Fruits Poem By Goh Poh Seng |top|

The poem ends with an image of weight and fullness. The fruit is heavy with juice, heavy with life. It is a tangible reward for the time spent in the dark soil and the patient waiting.

In Goh Poh Seng 's poem the author uses the ripening and abundance of nature as a metaphor for human fulfillment and the "miraculous completeness" of a life well-lived. The Dual Nature of Ripening

When we first encounter the title “Fruits” by Goh Poh Seng (1936–2010), a certain expectation blooms. We think of sweetness, ripeness, the generous bounty of tropical earth. Given that Goh was a Singaporean-born writer, physician, and eventual Canadian exile, the image of mangoes, rambutans, or durians might come to mind—the sticky, sun-drenched lexicon of home. fruits poem by goh poh seng

First, . By centering local fruits (rather than apples or pears), Goh rejects colonial literary traditions. In 1960s Singapore, writing poetry about durians was a radical act of self-definition. It said: We have our own language, our own tastes, our own measures of beauty.

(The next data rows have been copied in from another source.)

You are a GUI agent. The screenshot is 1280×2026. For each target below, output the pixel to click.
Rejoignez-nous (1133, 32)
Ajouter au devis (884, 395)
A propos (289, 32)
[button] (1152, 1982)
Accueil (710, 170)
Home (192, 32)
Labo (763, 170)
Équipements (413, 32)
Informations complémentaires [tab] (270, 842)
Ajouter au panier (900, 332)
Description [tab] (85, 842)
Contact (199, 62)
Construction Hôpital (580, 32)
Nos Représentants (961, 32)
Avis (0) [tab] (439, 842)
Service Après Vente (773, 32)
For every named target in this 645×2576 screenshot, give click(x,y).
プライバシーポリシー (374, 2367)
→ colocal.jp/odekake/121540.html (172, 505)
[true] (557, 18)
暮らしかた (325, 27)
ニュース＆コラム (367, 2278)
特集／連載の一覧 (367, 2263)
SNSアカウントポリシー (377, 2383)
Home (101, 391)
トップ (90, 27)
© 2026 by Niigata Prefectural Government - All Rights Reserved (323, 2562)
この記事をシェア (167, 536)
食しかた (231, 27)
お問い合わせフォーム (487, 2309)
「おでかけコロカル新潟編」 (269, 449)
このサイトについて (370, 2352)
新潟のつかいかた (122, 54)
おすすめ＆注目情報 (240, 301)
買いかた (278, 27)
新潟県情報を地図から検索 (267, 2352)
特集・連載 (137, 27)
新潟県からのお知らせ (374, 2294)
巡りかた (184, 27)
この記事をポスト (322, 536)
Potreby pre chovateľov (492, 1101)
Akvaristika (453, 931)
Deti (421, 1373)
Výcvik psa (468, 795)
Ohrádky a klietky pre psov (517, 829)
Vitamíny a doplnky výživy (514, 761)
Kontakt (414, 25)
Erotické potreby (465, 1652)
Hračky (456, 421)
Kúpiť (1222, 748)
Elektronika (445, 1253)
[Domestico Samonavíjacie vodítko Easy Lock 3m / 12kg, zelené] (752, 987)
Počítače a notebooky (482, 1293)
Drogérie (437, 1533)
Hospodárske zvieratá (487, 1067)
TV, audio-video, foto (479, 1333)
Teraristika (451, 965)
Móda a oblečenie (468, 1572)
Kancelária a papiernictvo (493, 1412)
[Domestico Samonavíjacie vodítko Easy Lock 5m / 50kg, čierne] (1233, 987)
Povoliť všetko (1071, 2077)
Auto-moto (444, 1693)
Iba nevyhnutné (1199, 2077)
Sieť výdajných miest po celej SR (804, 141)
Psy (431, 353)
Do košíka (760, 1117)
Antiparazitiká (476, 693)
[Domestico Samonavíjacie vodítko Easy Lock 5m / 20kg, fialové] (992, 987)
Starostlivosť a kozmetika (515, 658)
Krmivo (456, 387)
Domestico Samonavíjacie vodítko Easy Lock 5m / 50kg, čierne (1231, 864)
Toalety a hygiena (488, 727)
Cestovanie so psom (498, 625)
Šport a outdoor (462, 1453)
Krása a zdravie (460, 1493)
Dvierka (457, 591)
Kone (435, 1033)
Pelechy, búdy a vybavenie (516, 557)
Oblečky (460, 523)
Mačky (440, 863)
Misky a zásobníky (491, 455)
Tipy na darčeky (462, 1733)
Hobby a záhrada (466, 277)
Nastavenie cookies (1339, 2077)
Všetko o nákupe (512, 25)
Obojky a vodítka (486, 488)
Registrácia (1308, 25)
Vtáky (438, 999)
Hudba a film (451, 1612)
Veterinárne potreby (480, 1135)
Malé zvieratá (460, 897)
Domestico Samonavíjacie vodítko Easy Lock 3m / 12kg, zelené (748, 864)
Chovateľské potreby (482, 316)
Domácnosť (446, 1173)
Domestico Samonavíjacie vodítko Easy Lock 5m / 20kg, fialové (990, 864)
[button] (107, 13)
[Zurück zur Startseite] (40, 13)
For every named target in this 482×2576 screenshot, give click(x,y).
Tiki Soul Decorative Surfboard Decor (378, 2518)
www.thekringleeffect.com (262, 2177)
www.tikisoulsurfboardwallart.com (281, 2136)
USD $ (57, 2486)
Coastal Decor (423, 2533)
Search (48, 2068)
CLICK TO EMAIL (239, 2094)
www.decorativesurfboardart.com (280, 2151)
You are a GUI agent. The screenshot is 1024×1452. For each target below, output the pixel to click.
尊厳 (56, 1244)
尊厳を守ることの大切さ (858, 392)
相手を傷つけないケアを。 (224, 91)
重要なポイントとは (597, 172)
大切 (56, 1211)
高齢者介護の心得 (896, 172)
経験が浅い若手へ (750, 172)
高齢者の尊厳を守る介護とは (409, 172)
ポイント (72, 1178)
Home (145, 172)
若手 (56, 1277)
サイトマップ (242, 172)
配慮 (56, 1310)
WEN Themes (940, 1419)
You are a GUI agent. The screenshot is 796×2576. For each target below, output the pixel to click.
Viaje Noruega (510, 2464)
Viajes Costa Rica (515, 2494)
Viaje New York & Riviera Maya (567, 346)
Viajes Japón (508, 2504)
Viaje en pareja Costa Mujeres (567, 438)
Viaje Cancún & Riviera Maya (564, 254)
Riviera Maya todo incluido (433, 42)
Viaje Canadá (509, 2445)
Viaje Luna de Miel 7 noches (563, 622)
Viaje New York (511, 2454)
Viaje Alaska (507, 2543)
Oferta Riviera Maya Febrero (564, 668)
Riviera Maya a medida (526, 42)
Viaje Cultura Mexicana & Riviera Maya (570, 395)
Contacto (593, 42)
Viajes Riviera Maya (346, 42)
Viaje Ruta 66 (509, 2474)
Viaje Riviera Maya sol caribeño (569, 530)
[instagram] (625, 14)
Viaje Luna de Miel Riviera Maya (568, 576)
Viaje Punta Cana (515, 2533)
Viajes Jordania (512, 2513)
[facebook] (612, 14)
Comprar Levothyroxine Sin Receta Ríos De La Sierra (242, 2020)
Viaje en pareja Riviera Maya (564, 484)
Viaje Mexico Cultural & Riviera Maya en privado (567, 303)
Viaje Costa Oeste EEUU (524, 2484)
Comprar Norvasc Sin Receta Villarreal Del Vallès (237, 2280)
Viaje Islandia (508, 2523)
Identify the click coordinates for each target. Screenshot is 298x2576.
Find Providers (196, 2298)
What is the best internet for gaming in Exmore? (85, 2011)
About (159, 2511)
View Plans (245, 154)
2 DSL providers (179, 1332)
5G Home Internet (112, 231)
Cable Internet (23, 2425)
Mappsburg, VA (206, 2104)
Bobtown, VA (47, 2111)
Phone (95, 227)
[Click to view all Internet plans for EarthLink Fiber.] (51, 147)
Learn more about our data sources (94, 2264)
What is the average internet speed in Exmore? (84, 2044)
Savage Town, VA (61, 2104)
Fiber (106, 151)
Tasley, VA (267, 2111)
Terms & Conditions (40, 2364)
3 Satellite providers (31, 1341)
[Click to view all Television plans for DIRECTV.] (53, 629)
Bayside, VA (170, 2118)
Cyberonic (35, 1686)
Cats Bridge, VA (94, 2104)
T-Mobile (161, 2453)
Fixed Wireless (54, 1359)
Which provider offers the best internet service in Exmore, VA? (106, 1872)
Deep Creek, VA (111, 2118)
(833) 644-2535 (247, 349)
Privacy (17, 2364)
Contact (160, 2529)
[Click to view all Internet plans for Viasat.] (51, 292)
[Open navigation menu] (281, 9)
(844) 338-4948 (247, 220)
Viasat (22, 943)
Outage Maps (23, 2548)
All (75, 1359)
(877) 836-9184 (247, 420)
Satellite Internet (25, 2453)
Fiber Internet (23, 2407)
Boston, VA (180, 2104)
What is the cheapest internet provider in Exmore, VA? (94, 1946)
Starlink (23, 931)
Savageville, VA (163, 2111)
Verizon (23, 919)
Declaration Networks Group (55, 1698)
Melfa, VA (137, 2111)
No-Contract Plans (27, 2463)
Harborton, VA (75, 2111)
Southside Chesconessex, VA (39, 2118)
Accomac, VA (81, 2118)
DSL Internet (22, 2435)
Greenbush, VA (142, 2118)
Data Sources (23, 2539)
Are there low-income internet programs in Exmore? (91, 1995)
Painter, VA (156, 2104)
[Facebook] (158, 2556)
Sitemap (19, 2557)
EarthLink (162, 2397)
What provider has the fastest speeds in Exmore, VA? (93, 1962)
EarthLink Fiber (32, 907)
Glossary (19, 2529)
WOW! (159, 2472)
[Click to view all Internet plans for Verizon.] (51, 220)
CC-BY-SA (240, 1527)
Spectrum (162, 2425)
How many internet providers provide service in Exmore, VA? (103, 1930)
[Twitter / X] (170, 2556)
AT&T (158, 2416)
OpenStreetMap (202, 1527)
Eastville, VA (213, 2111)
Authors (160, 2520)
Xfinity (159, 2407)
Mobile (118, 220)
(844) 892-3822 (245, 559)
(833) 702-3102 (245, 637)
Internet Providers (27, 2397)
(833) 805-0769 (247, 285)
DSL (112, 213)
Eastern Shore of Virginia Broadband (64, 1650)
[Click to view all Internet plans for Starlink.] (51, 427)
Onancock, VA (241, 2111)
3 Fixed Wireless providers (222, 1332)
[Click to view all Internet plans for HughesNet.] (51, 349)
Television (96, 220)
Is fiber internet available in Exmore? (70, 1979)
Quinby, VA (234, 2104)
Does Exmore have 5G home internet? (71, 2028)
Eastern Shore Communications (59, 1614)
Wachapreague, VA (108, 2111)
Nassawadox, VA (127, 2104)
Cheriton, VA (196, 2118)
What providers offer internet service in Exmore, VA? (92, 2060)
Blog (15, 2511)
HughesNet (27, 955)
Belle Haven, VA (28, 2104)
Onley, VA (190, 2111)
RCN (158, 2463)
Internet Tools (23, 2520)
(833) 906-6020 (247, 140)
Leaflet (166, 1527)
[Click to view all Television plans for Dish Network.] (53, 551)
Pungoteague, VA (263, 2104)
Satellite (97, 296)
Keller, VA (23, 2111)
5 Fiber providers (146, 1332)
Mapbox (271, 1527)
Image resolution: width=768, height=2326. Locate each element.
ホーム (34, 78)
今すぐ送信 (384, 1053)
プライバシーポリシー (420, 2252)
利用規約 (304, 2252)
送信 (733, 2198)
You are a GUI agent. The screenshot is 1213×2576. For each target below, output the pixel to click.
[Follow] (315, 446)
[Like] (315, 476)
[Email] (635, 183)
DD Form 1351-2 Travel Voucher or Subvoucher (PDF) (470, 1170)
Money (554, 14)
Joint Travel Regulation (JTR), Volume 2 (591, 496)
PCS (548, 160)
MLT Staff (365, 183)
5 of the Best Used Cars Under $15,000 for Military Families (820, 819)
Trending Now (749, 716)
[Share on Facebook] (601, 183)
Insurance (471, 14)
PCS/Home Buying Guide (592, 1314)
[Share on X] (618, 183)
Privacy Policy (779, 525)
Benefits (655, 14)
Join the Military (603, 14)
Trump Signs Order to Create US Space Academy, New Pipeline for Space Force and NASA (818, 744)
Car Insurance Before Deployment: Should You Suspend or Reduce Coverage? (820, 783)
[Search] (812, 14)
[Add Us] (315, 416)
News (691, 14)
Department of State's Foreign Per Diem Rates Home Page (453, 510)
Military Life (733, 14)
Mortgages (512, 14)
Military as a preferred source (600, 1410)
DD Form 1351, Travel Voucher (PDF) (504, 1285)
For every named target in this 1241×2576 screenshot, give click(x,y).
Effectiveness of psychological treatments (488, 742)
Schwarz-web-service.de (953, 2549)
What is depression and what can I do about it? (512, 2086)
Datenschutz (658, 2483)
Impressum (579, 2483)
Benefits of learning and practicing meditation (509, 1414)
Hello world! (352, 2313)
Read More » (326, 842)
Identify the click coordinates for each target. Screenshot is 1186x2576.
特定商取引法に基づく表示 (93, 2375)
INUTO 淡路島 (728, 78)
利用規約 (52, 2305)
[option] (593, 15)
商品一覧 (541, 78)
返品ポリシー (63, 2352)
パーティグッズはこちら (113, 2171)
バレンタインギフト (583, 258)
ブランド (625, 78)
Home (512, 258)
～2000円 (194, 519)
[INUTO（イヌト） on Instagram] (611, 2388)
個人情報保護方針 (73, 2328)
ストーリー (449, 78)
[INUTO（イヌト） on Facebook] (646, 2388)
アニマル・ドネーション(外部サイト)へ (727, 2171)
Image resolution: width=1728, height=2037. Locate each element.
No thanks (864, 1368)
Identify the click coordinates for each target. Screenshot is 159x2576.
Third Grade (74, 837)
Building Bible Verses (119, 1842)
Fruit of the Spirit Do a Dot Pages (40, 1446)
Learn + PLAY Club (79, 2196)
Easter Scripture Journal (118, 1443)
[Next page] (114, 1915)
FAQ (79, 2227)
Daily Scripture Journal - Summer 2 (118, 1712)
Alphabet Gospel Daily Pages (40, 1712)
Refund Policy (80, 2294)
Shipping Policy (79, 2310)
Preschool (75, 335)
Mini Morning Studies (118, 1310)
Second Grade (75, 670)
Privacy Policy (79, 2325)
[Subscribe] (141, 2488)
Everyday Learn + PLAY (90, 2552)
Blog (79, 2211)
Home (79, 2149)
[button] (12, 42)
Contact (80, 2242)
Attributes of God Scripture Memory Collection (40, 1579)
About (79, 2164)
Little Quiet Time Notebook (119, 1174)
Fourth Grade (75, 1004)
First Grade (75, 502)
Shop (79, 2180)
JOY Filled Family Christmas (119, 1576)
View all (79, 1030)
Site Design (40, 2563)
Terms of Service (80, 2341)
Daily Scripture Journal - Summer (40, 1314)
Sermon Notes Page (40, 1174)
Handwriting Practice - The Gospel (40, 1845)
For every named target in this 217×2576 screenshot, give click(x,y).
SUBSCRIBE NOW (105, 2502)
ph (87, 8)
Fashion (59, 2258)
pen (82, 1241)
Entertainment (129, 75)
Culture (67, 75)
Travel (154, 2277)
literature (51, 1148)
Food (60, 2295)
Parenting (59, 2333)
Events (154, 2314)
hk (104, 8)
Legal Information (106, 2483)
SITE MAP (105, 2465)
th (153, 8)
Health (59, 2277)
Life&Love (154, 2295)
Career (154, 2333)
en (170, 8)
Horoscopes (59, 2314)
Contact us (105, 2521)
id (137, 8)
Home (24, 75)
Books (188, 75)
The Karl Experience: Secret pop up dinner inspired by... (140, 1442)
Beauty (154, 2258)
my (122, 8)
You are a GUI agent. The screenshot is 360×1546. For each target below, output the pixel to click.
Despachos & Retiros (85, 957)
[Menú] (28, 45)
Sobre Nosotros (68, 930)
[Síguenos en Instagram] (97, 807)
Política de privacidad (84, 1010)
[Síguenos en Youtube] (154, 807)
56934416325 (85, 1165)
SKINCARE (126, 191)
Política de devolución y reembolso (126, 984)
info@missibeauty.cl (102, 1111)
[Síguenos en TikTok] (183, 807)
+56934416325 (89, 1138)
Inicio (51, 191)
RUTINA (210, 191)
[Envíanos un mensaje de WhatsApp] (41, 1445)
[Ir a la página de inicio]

Goh creates vivid, almost tangible imagery in the first 21 lines of the poem, as highlighted in the GCE O Level Unseen Poems Analysis (via Scribd) . The poem ends with an image of weight and fullness

But to read “Fruits” as a simple ode to nature’s candy is to miss its sharp, bittersweet core. This poem is not about agriculture. It is about appetite, mortality, and the melancholic arithmetic of growing older. It is a poem that asks: What do we consume, and what, in time, consumes us?

Goh uses vivid descriptions of sight and taste (e.g., "green and red and both sweet") to immerse the reader in the garden's abundance. In Goh Poh Seng 's poem the author

Today, the poem is studied as a masterclass in how early Singaporean writers successfully reclaimed their narrative landscape, one local image at a time.